Differentiated Service Delivery: A Key Approach for Key Populations

Erin Owens
July 24, 2018 | 1 Minute Read
Health | HIV and AIDS
How can the global health community better reach marginalized HIV-positive populations? A different approach to service delivery and care could help achieve epidemic control around the world.

Although the global health community is making great strides towards controlling the HIV/AIDS epidemic, marginalized populations are often left behind. Regions such as Eastern Europe, Central Asia, and North Africa and the Middle East, are less commonly discussed in the HIV/AIDS context, yet face growing epidemics. Members of key populations within those regions, including gay men and other men who have sex with men, intravenous drug users, people in prisons, sex workers, and transgender people receive even less attention. The global health community must take the successes and lessons learned from applying new models of HIV care and treatment in sub-Saharan Africa and Southeast Asia and apply them to hard-to-reach, stigmatized, and disproportionally-affected key populations in other regions of the world.

Delivering Differently: The Case for Differentiated HIV Service Delivery

HIV/AIDS care and treatment has made huge strides over the last three decades. Most recently, the international community has declared that a ‘one-size-fits-all’ approach to treating HIV/AIDS patients is no longer enough, and that we must adapt HIV/AIDS treatment to the needs of individual patients and “meet people where they are.” This patient-centered, rights-based approach has become known in the global health community as “differentiated service delivery.” Models of differentiated service delivery include the creation of adherence groups, where stable HIV-positive patients join together to manage their treatment, receive bundled antiretroviral medications to distribute within their group, and advocate for resources.
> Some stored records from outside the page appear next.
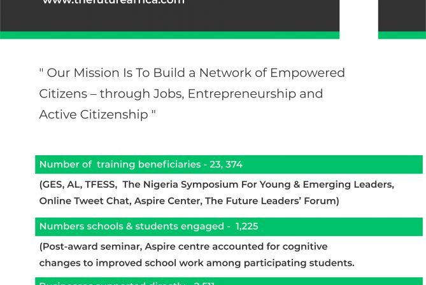Click the 'Our Mission Is To Build' line
This screenshot has height=285, width=426.
click(x=192, y=73)
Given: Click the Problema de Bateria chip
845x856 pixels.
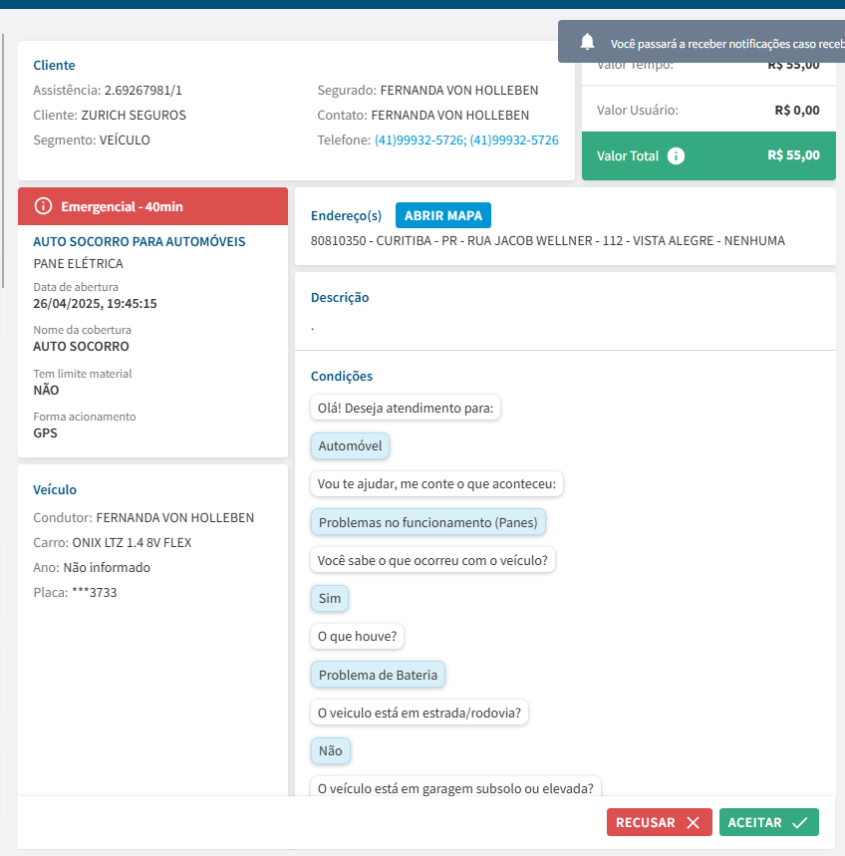Looking at the screenshot, I should [x=378, y=675].
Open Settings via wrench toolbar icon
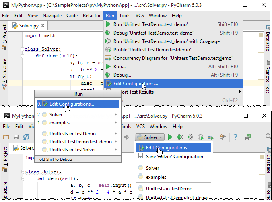 click(x=223, y=137)

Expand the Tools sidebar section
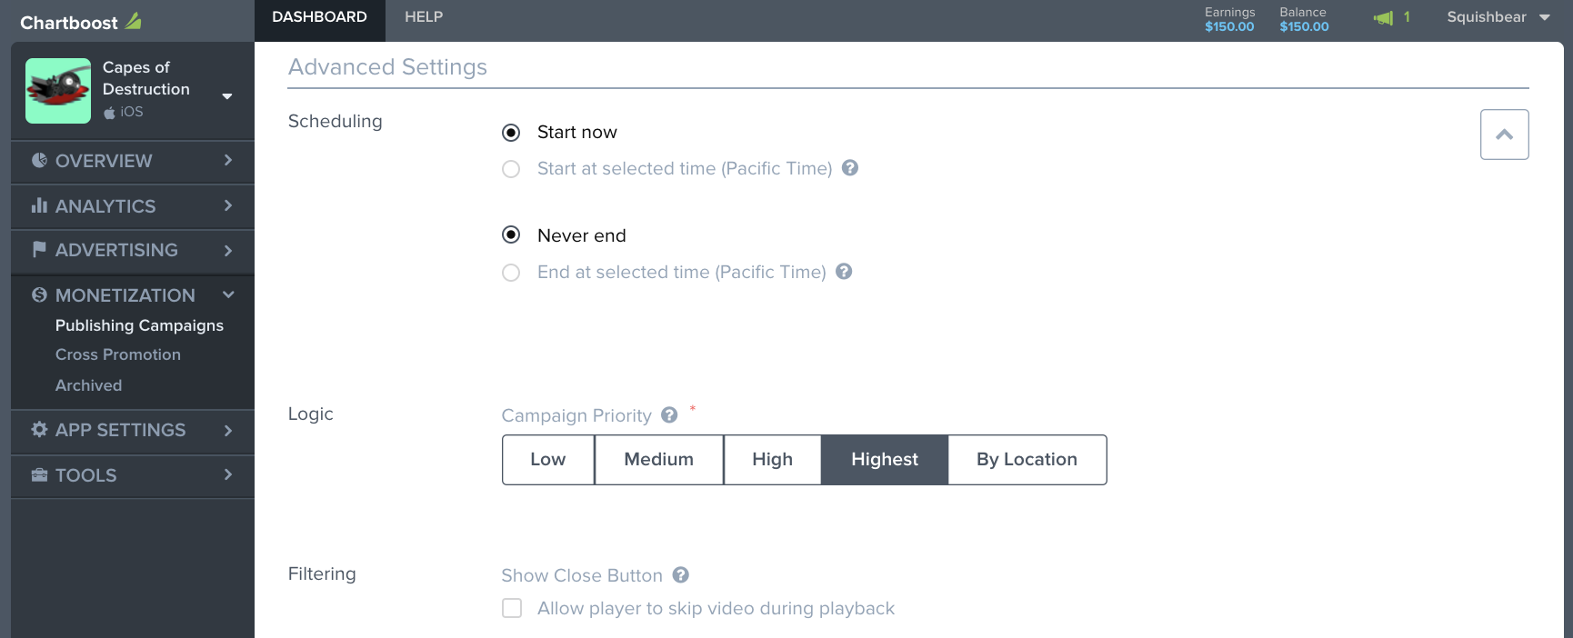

Other models include allowing a stable patient to pick-up multiple months’ worth of medications during one clinic visit or receive medications at community centers instead of traveling to the clinic.

...a ‘one-size-fits-all’ approach to treating HIV/AIDS patients is no longer enough.

To reach ambitious targets for the general population, as well as targeted care for members of key populations, we need differentiated service delivery. It supports life-long adherence and helps to decongest crowded health clinics. These models are commonly used in regions where gaps to achieve epidemic control are substantial (including sub-Saharan Africa and Southeast Asia) and are considered global best practice for HIV care. Studies have shown that communities that implement differentiated models see higher retention on life-saving medications, cost and time savings for clients, and improved quality of care. International donors, including through the Human Resources for Health in 2030 (HRH2030) Program, are in communities around the world adapting models of care to better fit the needs of today’s HIV/AIDS community.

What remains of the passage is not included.